SUSAN STAMBERG, BYLINE: It means beautiful era. There was lots of change going on, struggle, of course, but also much beauty.
EMILY TALBOT: It was a special moment...
STAMBERG: Curator Emily Talbot says a long stretch without war brought peace to Paris lives.
TALBOT: ...A particularly joyful and exuberant moment in Parisian history.
STAMBERG: The Eiffel Tower went up, broad boulevards replaced shabby medieval paths, France's largest city became the City of Light.
TALBOT: We see electric lights on the streets of Paris.
STAMBERG: In the exhibit "By Day & By Night: Paris In The Belle Epoque," some artists report on what was happening on the city streets, in homes, at work and at leisure in cafes, the circus and clubs. A lithograph by Pierre Bonnard shows a busy street corner in 1899.
TALBOT: You have a woman holding a basket, a child and a dog, a laborer carrying a plank, another one pulling up a pushcart of some kind.
STAMBERG: Some housekeeping is going on out a house window. Bonnard looked out his own window for that one and made a lithograph of what he saw.
TALBOT: A woman across the courtyard who seems to be shaking out her laundry or perhaps...
TALBOT: ...Beating a rug - something like that.
STAMBERG: Women are doing a lot of work on these Norton Simon Museum walls. And it's not all pretty pictures. Two females are hard at work in Edgar Degas' painting "Women Ironing." Hand laundering was big business in the late 19th century. About a quarter of the female workforce earned money at it - washing, starching, pressing, throwing the full weight of their bodies into guiding their heavy irons. Degas shows one of them rubbing her neck and yawning in exhaustion while the other toils away.

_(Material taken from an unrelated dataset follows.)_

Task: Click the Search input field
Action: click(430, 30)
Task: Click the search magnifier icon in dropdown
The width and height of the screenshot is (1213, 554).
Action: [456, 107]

TALBOT: You're seeing them in the midst of their hard labor, one woman pressing down on the iron, creating these gorgeous crisp shirt cuffs that you can see on the table.

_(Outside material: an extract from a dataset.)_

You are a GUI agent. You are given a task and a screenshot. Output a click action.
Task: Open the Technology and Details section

STAMBERG: A group of prints Henri de Toulouse-Lautrec made in 1896 flips the theme of women working to show various Paris prostitutes taking a break - prostitutes in their off moments, bathing.
TALBOT: A woman snuggling under her bed sheets, another woman fixing her hair, an older woman bringing breakfast to a younger woman - these are casual moments. They're banal. They're intimate.

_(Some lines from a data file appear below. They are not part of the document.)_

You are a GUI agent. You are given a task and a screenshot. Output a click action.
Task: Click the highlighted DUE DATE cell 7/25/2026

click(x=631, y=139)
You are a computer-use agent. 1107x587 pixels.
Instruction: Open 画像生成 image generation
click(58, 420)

STAMBERG: It could be any of us.
TALBOT: Yeah, exactly.
STAMBERG: Ordinary moments in the day elevated into fine art. The Belle Epoque exhibition closes March 2. After that, these scenes of daily life in Paris so many years ago are tucked back into the Norton Simon permanent collection to linger in memory as souvenirs of a beautiful age.
In Pasadena, I'm Susan Stamberg, NPR News.